§ What you need to do
Pull every line that includes the word "pixels" from the data.

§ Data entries
◇ ◇ ◇ ◇ ◇
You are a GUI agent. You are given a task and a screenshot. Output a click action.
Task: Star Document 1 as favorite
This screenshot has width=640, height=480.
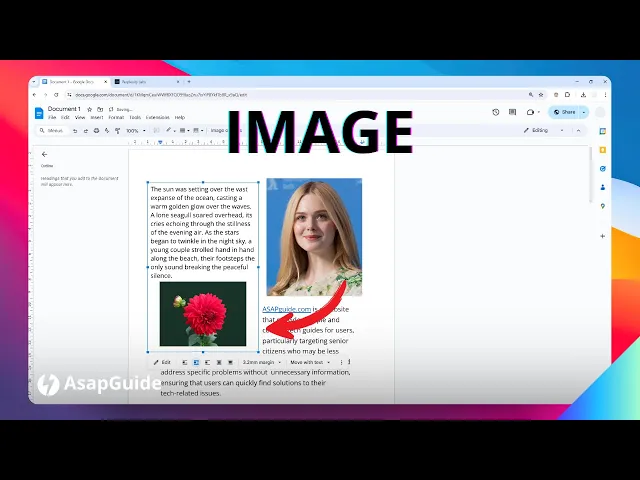pyautogui.click(x=90, y=109)
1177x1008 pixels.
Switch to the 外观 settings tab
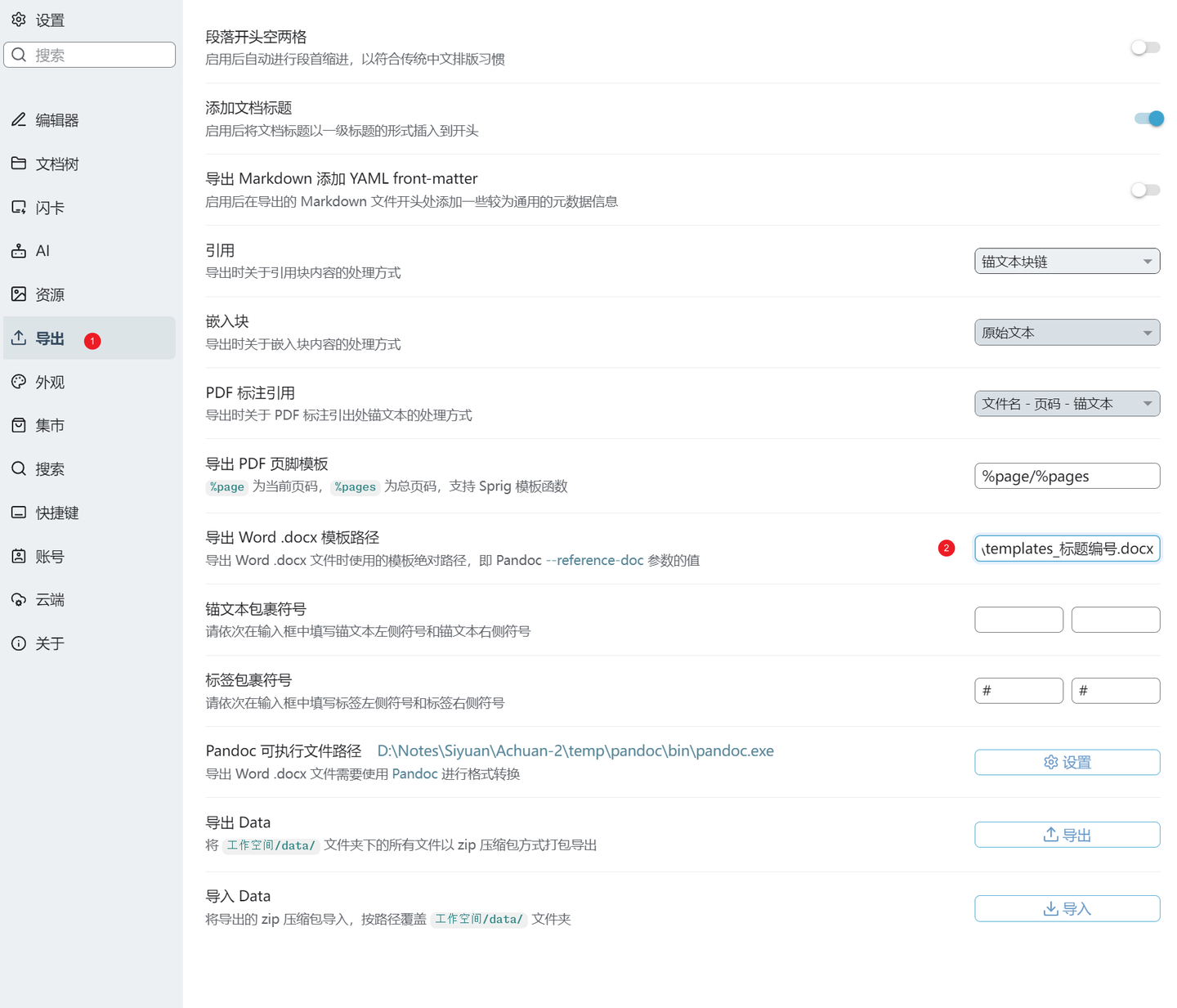pyautogui.click(x=49, y=381)
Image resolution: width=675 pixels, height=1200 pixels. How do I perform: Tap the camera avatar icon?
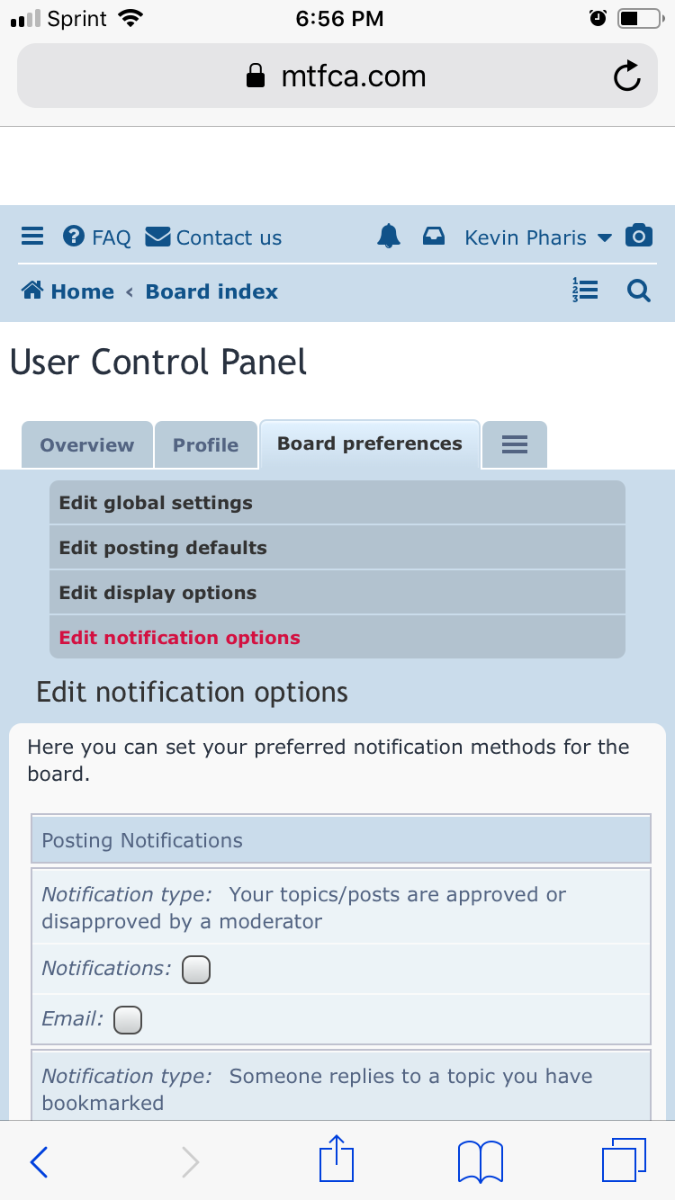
◇ ◇ ◇ ◇ ◇
§ Response to this exercise
1177x1008 pixels.
Image resolution: width=675 pixels, height=1200 pixels. How do I perform: Tap the camera avatar icon?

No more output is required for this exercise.